--- Listed records ---

Content starts

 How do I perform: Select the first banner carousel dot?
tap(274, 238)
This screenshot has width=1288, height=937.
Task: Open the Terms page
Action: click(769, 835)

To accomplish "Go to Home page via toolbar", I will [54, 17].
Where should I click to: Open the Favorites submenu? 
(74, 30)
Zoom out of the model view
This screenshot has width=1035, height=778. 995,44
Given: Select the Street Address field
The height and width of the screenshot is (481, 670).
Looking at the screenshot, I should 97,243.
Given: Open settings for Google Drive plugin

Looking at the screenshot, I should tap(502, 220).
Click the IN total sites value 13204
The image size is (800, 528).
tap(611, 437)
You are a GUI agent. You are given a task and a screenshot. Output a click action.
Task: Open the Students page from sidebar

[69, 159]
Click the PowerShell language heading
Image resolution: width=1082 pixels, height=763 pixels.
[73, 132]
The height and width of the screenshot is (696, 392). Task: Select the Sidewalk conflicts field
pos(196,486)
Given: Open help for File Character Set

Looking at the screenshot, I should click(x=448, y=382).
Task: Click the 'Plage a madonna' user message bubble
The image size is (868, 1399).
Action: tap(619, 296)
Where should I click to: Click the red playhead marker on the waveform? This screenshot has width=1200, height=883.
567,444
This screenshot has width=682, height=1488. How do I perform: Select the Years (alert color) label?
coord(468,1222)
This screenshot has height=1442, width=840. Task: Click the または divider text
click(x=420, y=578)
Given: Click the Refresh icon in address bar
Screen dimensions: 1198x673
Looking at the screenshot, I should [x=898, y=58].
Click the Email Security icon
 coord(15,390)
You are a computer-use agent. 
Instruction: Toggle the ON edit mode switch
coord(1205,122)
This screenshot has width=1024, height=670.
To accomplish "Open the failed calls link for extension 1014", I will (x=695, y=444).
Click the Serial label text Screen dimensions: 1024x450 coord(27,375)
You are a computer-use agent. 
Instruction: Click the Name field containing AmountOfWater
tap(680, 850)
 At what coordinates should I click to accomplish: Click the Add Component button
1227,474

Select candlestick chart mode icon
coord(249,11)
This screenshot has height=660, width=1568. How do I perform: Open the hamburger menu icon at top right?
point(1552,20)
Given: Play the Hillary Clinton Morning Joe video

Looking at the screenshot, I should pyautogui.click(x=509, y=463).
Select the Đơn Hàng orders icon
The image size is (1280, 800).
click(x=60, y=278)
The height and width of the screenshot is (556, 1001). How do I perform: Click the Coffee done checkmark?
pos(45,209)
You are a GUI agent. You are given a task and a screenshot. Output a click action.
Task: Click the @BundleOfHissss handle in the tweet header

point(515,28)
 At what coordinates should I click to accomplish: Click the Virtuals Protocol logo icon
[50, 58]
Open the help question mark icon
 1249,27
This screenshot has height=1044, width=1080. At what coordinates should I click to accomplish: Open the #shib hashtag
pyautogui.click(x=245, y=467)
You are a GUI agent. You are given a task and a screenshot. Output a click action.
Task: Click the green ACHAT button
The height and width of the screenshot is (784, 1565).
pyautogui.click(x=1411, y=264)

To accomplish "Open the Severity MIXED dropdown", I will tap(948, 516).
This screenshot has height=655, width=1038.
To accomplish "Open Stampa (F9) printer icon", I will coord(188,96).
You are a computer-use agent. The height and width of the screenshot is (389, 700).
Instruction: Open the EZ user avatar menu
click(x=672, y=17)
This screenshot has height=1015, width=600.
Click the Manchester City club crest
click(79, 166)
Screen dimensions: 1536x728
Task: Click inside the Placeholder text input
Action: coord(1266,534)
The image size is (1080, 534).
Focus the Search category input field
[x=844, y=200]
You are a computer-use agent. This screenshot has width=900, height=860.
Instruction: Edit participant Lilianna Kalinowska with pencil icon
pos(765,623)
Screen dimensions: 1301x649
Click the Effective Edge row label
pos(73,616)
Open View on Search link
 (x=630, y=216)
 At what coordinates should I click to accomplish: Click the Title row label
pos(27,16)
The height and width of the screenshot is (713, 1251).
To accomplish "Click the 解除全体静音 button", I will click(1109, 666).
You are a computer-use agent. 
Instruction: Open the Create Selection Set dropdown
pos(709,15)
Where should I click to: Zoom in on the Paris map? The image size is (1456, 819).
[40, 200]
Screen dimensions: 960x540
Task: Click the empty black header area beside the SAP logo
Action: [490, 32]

Content ends

--- Exercise brief ---
Output only the number of lines in the data above that include the word "will".

--- Exercise result ---
5